**Exercise details:**
Retype every line in the records below, keeping each one unchanged.

--

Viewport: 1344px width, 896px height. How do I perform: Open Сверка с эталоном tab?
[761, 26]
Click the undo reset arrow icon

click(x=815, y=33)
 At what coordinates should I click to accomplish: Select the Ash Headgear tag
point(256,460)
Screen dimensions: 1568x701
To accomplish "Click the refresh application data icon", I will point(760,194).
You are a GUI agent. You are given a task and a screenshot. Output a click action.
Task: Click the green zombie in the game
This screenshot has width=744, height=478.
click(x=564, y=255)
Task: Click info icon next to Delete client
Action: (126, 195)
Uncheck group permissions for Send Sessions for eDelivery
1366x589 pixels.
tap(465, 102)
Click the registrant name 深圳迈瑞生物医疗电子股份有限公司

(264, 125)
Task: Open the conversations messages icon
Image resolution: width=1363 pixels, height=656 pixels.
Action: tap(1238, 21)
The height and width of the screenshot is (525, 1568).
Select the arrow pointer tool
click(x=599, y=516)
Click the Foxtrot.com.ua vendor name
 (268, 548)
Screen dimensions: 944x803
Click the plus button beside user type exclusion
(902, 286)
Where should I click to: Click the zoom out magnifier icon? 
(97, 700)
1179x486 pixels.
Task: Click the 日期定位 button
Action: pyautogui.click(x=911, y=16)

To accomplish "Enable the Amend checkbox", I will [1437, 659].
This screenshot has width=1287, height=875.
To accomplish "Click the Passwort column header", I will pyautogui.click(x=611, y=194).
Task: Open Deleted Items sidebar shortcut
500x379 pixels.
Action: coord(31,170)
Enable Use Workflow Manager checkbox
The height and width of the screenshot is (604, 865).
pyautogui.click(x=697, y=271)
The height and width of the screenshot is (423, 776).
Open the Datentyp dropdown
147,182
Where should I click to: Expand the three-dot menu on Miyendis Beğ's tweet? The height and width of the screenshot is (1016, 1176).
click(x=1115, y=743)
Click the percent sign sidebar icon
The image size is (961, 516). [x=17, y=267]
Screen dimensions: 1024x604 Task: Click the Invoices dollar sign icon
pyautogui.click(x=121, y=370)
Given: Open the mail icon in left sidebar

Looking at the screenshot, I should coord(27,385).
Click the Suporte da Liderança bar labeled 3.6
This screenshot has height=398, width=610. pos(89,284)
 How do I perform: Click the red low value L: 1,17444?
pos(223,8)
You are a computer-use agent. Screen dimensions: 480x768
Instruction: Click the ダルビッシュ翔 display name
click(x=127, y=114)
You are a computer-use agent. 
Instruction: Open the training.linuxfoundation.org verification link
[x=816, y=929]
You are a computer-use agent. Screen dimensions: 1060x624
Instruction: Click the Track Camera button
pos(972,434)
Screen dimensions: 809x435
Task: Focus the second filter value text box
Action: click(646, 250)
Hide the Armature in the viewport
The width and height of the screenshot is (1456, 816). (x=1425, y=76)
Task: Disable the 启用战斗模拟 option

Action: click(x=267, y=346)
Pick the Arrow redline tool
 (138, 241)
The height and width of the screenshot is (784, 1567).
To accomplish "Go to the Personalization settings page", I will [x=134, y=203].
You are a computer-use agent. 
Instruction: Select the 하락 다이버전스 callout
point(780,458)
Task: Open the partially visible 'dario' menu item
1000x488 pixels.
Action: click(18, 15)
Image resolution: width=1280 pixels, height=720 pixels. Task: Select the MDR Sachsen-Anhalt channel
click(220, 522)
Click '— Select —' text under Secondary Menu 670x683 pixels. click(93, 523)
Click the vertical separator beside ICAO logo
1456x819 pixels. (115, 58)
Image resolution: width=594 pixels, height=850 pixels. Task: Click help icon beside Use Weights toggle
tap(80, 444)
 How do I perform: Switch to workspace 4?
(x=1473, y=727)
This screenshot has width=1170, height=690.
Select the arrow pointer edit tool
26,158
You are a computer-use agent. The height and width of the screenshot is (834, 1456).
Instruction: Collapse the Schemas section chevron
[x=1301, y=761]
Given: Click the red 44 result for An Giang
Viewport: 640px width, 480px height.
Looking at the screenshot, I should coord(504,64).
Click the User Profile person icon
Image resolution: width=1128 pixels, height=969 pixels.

--

**Complete answer:**
Viewport: 1344px width, 896px height. How do I perform: Open Сверка с эталоном tab?
[761, 26]
Click the undo reset arrow icon

click(x=815, y=33)
 At what coordinates should I click to accomplish: Select the Ash Headgear tag
point(256,460)
Screen dimensions: 1568x701
To accomplish "Click the refresh application data icon", I will point(760,194).
You are a GUI agent. You are given a task and a screenshot. Output a click action.
Task: Click the green zombie in the game
This screenshot has width=744, height=478.
click(x=564, y=255)
Task: Click info icon next to Delete client
Action: (126, 195)
Uncheck group permissions for Send Sessions for eDelivery
1366x589 pixels.
tap(465, 102)
Click the registrant name 深圳迈瑞生物医疗电子股份有限公司

(264, 125)
Task: Open the conversations messages icon
Image resolution: width=1363 pixels, height=656 pixels.
Action: tap(1238, 21)
The height and width of the screenshot is (525, 1568).
Select the arrow pointer tool
click(x=599, y=516)
Click the Foxtrot.com.ua vendor name
 (268, 548)
Screen dimensions: 944x803
Click the plus button beside user type exclusion
(902, 286)
Where should I click to: Click the zoom out magnifier icon? 
(97, 700)
1179x486 pixels.
Task: Click the 日期定位 button
Action: pyautogui.click(x=911, y=16)

To accomplish "Enable the Amend checkbox", I will [1437, 659].
This screenshot has width=1287, height=875.
To accomplish "Click the Passwort column header", I will pyautogui.click(x=611, y=194).
Task: Open Deleted Items sidebar shortcut
500x379 pixels.
Action: coord(31,170)
Enable Use Workflow Manager checkbox
The height and width of the screenshot is (604, 865).
pyautogui.click(x=697, y=271)
The height and width of the screenshot is (423, 776).
Open the Datentyp dropdown
147,182
Where should I click to: Expand the three-dot menu on Miyendis Beğ's tweet? The height and width of the screenshot is (1016, 1176).
click(x=1115, y=743)
Click the percent sign sidebar icon
The image size is (961, 516). [x=17, y=267]
Screen dimensions: 1024x604 Task: Click the Invoices dollar sign icon
pyautogui.click(x=121, y=370)
Given: Open the mail icon in left sidebar

Looking at the screenshot, I should coord(27,385).
Click the Suporte da Liderança bar labeled 3.6
This screenshot has height=398, width=610. pos(89,284)
 How do I perform: Click the red low value L: 1,17444?
pos(223,8)
You are a computer-use agent. Screen dimensions: 480x768
Instruction: Click the ダルビッシュ翔 display name
click(x=127, y=114)
You are a computer-use agent. 
Instruction: Open the training.linuxfoundation.org verification link
[x=816, y=929]
You are a computer-use agent. Screen dimensions: 1060x624
Instruction: Click the Track Camera button
pos(972,434)
Screen dimensions: 809x435
Task: Focus the second filter value text box
Action: click(646, 250)
Hide the Armature in the viewport
The width and height of the screenshot is (1456, 816). (x=1425, y=76)
Task: Disable the 启用战斗模拟 option

Action: click(x=267, y=346)
Pick the Arrow redline tool
 (138, 241)
The height and width of the screenshot is (784, 1567).
To accomplish "Go to the Personalization settings page", I will [x=134, y=203].
You are a computer-use agent. 
Instruction: Select the 하락 다이버전스 callout
point(780,458)
Task: Open the partially visible 'dario' menu item
1000x488 pixels.
Action: click(18, 15)
Image resolution: width=1280 pixels, height=720 pixels. Task: Select the MDR Sachsen-Anhalt channel
click(220, 522)
Click '— Select —' text under Secondary Menu 670x683 pixels. click(93, 523)
Click the vertical separator beside ICAO logo
1456x819 pixels. (115, 58)
Image resolution: width=594 pixels, height=850 pixels. Task: Click help icon beside Use Weights toggle
tap(80, 444)
 How do I perform: Switch to workspace 4?
(x=1473, y=727)
This screenshot has width=1170, height=690.
Select the arrow pointer edit tool
26,158
You are a computer-use agent. The height and width of the screenshot is (834, 1456).
Instruction: Collapse the Schemas section chevron
[x=1301, y=761]
Given: Click the red 44 result for An Giang
Viewport: 640px width, 480px height.
Looking at the screenshot, I should coord(504,64).
Click the User Profile person icon
Image resolution: width=1128 pixels, height=969 pixels.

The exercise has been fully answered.